TO-DO LIST -
A – Rewrite the discussion thread from "But the performance" to "why it's slow.", using "ring buffer" in place of "circular buffer".
B – Answer these questions about the discussion thread:
(i) How much slower than the segmented queue was the circular buffer for SPMC scenarios before the later optimizations?
(ii) What do tx and rx share that, according to schets, they shouldn't have to?
(iii) Apart from what, does jeehoonkang consider the concurrent-circbuf crate quite publishable?
## START EXTRACTED TEXT
But the performance is still bad. I optimized the circular buffer as @schets said, but unfortunately, I couldn't get any speedup. It's still ~40% slower than the segmented queue for SPMC scenarios. I'll put some more energy to find out why it's slow.

@schets
Copy link
Member

schets commented Mar 20, 2018

@jeehoonkang it looks like tx and rx share a cache line, which they shouldn't have to. Also, the writer should cache the last-seen reader index so it doesn't have to hit the other cache line all the time

@jeehoonkang
Copy link
Contributor Author

@schets Thanks for your comments! After applying the optimizations you mentioned, I finally managed to get a good performance result :)

@stjepang I'm thinking of providing crossbeam_circbuf::{bounded,unbounded}::{spsc,spmc} channels in this crate. The crate shows decent performance for these 4 scenarios, though a more thorough performance analysis is needed.

A remaining question is whether (1) we publish crossbeam-circbuf as proposed in this RFC, or (2) we prepare for crossbeam-queue. Do you have any opinion? Note that I think the concurrent-circbuf crate is currently quite publishable except for documentation, which I'm working on. Also, for the crossbeam-queue crate, I think we need to: (1) define the interface of the 8 flavors of the queues; (2) rebase crossbeam-channel on crossbeam-queue. Of course we also need to implement bounded/unbounded MPSC/MPMC queues, as suggested in the above comment.

plot

@ghost
Copy link

ghost commented Apr 3, 2018

@jeehoonkang

A remaining question is whether (1) we publish crossbeam-circbuf as proposed in this RFC, or (2) we prepare for crossbeam-queue. Do you have any opinion? Note that I think the concurrent-circbuf crate is currently quite publishable except for documentation, which I'm working on.
## END EXTRACTED TEXT
## START DATA LINES
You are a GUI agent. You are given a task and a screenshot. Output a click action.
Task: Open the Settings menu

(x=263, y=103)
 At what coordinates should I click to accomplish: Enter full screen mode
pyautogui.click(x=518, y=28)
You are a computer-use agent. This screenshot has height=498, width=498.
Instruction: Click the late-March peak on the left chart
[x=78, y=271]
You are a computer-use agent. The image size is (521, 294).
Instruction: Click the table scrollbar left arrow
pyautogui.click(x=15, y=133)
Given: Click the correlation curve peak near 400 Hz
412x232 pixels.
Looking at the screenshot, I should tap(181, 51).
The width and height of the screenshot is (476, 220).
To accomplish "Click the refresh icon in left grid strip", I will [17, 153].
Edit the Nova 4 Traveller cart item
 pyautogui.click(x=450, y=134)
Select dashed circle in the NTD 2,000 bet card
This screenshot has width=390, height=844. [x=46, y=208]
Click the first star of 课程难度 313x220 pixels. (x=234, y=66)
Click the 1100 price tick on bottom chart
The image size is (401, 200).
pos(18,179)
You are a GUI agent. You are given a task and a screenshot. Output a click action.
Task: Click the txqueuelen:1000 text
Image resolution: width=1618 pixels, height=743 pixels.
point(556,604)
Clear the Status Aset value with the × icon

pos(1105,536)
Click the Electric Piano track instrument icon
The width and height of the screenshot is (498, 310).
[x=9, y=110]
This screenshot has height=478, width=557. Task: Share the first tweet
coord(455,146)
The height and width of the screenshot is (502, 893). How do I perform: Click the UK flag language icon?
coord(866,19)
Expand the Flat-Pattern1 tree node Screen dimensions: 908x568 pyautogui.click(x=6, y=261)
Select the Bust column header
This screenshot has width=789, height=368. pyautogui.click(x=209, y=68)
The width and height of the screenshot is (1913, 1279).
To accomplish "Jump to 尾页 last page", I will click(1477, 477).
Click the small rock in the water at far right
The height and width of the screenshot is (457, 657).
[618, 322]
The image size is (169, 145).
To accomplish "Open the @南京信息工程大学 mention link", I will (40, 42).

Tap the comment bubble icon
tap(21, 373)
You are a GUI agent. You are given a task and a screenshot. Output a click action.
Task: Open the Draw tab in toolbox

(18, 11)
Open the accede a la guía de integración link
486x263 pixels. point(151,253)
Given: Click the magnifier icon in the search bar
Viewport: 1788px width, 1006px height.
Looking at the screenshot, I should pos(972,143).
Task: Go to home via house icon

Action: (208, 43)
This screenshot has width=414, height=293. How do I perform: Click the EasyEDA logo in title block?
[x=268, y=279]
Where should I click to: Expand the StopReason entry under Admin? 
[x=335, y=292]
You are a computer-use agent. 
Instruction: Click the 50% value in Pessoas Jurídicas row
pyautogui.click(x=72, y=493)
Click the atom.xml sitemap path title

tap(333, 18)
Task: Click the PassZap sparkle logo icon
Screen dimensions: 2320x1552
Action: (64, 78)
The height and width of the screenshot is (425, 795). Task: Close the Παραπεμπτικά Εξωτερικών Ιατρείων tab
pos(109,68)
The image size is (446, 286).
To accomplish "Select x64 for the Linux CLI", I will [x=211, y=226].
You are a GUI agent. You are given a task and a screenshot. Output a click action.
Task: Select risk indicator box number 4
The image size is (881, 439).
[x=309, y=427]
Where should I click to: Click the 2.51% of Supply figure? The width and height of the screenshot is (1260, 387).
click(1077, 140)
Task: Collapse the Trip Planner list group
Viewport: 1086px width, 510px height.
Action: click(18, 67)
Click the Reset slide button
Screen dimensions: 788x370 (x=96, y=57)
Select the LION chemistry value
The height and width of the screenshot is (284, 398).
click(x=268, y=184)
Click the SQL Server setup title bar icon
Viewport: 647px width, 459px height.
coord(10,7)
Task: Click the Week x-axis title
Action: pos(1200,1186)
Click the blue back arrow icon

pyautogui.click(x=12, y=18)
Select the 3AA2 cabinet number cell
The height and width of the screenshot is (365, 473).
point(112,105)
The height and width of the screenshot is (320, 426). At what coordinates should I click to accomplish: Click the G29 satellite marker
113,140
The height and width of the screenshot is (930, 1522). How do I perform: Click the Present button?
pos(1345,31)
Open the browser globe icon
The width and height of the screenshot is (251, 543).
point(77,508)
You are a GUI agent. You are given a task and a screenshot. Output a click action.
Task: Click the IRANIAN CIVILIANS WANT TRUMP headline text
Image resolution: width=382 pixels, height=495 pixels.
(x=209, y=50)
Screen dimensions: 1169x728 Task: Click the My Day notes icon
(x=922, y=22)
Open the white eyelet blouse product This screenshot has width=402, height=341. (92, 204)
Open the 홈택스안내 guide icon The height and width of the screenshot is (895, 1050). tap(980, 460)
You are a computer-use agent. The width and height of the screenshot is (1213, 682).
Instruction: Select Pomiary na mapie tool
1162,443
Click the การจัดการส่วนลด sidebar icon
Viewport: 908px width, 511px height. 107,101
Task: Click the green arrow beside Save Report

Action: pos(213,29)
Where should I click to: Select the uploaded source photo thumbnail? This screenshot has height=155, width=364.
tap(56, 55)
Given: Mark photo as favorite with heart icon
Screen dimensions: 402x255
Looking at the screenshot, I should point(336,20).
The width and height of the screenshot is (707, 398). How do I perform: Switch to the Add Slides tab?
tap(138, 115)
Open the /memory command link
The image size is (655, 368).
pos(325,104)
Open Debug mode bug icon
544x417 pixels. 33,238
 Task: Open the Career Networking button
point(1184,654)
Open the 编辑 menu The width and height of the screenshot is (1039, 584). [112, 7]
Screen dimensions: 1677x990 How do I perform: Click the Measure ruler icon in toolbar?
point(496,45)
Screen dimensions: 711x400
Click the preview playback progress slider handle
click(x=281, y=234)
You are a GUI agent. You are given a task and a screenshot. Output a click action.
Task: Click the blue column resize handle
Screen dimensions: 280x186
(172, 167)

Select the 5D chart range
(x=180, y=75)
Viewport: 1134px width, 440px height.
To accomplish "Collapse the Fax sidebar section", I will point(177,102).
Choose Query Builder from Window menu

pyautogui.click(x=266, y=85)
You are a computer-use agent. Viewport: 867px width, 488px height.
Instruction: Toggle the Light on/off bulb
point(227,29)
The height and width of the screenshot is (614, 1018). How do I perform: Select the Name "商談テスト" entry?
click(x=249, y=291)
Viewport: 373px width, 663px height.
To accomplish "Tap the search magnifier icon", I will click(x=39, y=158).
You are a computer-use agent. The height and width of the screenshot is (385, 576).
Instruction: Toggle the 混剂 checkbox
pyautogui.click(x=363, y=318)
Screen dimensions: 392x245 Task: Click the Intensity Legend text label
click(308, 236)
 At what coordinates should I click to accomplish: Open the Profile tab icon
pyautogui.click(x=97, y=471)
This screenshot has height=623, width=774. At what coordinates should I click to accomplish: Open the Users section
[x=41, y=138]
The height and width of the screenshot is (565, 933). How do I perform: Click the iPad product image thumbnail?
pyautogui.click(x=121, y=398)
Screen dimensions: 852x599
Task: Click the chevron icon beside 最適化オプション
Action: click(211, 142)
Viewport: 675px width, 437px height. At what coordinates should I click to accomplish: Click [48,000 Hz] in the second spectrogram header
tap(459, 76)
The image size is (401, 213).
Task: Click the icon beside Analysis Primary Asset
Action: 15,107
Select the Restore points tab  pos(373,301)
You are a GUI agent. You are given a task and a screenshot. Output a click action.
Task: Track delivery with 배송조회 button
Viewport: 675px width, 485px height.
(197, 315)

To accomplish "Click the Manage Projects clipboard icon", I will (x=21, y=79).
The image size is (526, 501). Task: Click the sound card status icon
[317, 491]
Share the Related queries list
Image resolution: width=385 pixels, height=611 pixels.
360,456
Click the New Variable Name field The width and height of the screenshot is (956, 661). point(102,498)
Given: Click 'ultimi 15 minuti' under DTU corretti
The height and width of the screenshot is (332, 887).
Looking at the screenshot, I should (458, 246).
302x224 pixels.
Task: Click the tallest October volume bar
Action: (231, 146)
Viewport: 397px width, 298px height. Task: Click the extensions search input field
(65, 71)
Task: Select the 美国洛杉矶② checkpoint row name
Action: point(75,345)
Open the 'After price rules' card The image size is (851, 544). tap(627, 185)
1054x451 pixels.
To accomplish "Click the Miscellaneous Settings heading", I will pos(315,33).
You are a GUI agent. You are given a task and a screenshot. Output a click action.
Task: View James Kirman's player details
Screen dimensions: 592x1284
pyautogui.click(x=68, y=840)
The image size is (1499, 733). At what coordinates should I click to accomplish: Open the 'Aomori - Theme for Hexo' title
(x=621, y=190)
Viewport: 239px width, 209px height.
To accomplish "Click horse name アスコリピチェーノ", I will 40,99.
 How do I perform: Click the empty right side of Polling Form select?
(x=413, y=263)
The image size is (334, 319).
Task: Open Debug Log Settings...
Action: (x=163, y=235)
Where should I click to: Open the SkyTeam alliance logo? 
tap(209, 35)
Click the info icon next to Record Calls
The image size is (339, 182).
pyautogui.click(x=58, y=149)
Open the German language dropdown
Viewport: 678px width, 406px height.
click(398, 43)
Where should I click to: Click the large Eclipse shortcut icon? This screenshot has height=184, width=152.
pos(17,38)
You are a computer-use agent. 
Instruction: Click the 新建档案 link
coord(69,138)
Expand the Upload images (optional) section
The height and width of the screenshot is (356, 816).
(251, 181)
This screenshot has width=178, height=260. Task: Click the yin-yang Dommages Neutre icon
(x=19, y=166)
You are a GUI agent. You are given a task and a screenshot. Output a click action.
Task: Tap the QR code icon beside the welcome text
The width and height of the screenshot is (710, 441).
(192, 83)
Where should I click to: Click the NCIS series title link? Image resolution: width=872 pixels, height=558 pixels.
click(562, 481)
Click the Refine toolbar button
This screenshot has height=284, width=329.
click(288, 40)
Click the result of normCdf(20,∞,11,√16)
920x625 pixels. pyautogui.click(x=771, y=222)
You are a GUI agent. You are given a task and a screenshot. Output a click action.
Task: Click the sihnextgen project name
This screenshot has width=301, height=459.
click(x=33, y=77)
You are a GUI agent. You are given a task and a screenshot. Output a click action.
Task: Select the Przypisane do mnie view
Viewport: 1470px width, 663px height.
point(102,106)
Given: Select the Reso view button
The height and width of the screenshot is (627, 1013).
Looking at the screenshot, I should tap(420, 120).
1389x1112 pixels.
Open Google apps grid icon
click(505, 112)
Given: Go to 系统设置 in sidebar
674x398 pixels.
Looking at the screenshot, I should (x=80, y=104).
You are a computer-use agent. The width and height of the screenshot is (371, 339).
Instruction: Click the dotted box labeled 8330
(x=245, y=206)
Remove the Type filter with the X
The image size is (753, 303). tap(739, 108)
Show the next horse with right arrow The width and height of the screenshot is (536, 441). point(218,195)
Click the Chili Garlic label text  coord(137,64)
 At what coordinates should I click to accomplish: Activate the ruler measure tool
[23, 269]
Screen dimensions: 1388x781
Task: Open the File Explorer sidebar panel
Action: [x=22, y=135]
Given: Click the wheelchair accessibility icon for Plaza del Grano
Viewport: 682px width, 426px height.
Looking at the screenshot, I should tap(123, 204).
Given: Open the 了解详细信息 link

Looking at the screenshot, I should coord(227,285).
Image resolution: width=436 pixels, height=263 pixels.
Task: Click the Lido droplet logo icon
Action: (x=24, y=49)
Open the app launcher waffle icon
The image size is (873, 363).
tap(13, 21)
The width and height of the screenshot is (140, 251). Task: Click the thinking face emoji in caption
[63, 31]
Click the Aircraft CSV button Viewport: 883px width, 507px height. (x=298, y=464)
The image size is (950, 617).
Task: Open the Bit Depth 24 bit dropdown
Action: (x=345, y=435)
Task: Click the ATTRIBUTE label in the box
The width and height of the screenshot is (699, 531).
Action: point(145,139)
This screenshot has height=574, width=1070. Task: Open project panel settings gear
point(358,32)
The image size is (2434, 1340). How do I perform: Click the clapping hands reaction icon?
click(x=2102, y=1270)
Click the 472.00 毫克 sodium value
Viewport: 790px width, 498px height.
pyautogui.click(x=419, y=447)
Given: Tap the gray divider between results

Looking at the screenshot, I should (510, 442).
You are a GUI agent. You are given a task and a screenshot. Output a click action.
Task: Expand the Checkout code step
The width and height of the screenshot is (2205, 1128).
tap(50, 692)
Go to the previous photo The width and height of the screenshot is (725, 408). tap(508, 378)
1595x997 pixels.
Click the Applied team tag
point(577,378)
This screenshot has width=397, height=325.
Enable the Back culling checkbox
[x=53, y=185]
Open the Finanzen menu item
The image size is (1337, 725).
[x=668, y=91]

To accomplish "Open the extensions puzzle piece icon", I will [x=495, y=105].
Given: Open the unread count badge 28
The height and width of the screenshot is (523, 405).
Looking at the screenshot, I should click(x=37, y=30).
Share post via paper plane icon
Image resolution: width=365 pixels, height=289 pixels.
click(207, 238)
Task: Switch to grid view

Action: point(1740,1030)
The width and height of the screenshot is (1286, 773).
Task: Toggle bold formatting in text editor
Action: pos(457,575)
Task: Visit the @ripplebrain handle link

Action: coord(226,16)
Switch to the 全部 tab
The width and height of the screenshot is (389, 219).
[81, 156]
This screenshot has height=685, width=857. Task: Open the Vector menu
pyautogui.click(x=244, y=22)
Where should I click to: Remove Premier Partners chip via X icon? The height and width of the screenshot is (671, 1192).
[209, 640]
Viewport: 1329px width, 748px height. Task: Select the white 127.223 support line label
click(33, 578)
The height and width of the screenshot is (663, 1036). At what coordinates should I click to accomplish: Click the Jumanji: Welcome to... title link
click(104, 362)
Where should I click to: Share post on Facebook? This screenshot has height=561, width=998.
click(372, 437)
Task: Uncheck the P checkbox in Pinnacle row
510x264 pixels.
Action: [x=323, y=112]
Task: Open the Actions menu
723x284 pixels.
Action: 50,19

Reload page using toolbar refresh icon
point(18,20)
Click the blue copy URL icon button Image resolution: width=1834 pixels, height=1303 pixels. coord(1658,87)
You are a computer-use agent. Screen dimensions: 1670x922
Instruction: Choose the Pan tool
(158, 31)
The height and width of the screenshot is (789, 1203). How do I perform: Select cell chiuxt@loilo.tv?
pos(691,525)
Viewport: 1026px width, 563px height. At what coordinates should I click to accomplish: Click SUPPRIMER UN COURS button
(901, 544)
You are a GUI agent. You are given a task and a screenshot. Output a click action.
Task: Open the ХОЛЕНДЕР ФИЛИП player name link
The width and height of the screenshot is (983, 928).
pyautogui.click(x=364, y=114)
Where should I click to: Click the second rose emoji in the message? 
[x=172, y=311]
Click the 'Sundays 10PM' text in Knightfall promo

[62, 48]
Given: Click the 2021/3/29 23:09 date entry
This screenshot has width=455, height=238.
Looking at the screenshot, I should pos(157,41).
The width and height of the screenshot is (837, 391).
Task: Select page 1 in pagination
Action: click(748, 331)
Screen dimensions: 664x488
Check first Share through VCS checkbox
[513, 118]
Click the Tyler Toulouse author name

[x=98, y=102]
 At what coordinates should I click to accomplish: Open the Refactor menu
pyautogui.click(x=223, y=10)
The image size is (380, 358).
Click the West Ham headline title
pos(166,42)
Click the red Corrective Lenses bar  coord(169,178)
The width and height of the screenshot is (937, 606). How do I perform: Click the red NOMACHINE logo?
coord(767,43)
## END DATA LINES
OUTPUTS FOR THE TASKS -
A –
But the performance is still bad. I optimized the ring buffer as @schets said, but unfortunately, I couldn't get any speedup. It's still ~40% slower than the segmented queue for SPMC scenarios. I'll put some more energy to find out why it's slow.

B –
(i) About 40% slower.
(ii) A cache line.
(iii) Documentation.